— REQUIRED ACTION —
Quote the entries below from the line with "[Share on WhatsApp] (20, 831)" through the line with "Новое (127, 12)", both ends included, and only those lines.

— DATA RECORDS —

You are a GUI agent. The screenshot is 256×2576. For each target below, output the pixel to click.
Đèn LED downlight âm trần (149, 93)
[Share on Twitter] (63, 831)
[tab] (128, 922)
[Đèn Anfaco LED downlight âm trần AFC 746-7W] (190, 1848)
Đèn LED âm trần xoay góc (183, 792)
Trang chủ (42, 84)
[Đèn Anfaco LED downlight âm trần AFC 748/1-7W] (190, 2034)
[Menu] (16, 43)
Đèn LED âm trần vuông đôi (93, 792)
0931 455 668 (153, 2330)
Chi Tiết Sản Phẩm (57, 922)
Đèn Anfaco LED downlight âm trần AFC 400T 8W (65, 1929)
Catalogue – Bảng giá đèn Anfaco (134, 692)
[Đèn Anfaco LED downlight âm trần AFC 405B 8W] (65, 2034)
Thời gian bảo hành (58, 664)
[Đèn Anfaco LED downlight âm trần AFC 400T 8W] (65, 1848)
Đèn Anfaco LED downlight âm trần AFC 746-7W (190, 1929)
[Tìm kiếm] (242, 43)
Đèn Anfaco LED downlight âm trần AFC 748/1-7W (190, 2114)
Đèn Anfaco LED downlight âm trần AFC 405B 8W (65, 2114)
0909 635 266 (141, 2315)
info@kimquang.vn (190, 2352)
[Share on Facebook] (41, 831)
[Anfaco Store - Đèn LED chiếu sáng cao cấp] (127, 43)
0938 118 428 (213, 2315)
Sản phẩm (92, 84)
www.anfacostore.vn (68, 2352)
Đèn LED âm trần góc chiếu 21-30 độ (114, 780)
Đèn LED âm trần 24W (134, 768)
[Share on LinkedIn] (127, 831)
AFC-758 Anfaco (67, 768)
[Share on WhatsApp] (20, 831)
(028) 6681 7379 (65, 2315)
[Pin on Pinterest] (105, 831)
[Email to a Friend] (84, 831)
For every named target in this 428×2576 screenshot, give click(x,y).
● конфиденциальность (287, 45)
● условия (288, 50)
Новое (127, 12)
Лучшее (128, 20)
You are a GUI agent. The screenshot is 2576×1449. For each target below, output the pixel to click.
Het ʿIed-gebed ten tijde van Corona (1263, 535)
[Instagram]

— SOLUTION —
[Share on WhatsApp] (20, 831)
(028) 6681 7379 (65, 2315)
[Pin on Pinterest] (105, 831)
[Email to a Friend] (84, 831)
For every named target in this 428×2576 screenshot, give click(x,y).
● конфиденциальность (287, 45)
● условия (288, 50)
Новое (127, 12)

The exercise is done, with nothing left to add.